Monday, July 8, 2013

Christianity for the Next 1000 Years: God Language



In the beginning, God created the sky and the earth.  NCV

Welcome back.  I hope you are blessed reading this today.

I often wonder who the readers will be who connect with me, and surely I know they will come.  If you are someone who despairs for that wholeness lost once upon a time gone by, having slipped away mainly because you were unable to contort your mind to ignore truth, then we will surely connect. 

I have been there, friends.  I know how devastating it feels, as if the earth has been yanked out from under me, and there is nothing holding me up, but facts and data.  How unsteady are those two supporting legs beneath the weight of that which needs four.  I know that emptiness. 

The silence of God, once bearable to me because God’s voice, formerly found in scripture reading, transformed into simple silence.  Scripture became rancorous to me. 

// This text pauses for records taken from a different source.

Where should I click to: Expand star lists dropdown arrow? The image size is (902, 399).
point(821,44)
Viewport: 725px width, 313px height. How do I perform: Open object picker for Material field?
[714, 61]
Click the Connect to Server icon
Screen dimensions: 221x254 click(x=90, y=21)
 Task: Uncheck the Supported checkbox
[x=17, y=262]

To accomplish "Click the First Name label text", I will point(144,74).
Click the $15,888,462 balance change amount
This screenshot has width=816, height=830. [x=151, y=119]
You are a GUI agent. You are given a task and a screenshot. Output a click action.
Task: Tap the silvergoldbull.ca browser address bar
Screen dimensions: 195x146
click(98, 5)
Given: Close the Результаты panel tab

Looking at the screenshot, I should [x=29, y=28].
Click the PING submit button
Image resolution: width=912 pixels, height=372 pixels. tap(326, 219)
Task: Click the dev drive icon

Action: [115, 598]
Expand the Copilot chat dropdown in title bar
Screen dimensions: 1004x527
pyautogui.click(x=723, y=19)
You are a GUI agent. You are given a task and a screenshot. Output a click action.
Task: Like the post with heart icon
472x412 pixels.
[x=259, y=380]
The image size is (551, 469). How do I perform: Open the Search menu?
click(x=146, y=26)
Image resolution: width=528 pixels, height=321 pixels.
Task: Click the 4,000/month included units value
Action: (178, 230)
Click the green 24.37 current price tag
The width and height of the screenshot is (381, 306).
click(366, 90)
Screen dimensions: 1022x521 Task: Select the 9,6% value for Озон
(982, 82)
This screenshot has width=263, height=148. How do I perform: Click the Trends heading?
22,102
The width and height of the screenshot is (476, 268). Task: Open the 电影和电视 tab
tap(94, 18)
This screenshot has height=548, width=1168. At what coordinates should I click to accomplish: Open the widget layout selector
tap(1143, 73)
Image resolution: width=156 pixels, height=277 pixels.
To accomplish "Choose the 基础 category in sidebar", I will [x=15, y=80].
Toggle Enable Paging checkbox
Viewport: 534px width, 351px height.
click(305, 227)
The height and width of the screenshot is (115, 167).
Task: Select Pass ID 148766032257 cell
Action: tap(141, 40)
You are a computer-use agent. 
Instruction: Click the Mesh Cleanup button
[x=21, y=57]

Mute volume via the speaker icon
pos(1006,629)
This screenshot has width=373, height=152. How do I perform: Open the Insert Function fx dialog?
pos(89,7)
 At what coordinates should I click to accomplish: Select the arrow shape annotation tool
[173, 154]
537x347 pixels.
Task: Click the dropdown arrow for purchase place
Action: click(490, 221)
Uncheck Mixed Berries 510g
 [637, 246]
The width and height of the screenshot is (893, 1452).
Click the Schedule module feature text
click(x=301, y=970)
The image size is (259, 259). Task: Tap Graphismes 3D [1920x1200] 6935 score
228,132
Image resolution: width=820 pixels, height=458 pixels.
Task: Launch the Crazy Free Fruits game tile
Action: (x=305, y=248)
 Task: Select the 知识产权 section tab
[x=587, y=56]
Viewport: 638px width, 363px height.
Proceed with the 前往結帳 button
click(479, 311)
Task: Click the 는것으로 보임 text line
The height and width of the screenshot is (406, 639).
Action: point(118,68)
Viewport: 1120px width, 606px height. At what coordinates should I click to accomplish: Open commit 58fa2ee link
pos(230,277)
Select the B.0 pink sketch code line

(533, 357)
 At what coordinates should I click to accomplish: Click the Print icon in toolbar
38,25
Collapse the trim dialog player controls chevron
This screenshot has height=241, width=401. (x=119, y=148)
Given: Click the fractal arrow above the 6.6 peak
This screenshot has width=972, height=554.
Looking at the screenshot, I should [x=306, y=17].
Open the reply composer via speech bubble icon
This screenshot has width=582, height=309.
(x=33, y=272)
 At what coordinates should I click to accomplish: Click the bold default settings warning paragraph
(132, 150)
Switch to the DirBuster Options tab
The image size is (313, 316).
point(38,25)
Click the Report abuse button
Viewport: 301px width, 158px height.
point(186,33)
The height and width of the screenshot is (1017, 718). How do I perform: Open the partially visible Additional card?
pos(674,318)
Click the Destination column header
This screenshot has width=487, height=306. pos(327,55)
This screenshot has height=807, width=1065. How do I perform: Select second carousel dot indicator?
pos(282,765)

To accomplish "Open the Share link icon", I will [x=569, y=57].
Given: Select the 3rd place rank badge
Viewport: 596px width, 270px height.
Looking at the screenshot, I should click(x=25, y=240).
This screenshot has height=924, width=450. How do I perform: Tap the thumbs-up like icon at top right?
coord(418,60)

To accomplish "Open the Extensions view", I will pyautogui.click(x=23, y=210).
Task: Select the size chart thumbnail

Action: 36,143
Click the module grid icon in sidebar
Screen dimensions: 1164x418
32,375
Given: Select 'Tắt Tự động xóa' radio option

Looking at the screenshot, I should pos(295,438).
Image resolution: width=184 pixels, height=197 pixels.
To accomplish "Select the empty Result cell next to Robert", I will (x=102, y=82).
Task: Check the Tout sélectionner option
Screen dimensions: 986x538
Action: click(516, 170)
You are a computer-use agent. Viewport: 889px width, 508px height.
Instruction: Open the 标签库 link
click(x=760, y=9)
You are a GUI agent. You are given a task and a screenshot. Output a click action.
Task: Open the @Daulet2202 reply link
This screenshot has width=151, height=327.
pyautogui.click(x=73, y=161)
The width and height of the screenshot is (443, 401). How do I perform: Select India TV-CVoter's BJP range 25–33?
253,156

After learning what modern Biblical scholarship revealed about the Bible, I felt deceived.  The book I loved most had gone from being a comfort to being an argument every time I returned to my quiet time.   I began to count errors in the Bible.  My head had been poisoned with inerrancy so badly that when I read God’s written word, I looked for mistakes.  I never had to look very hard.

So I quit reading the Bible for twenty years.  Often, I feared I might die before my experiment ended.  That would have been a shame because I love the Bible.

I did read Biblical scholars from time to time, and theology, but I stopped reading books in the Bible.  When I began to read the Bible again, having aged in experience and knowledge by twenty years, it was as if I first learned it in Braille. 

For instance, I saw before how important being kosher was to Jesus and his critics.  I never saw that he did not dine with sinners defiled by original sin, but he dined with sinners defiled by violations of kosher laws.  Many of them may have wanted to follow kosher laws, but were prevented by life.  They loved Israel’s God, and the only rabbi who accepted them undefiled into God’s kingdom was Jesus.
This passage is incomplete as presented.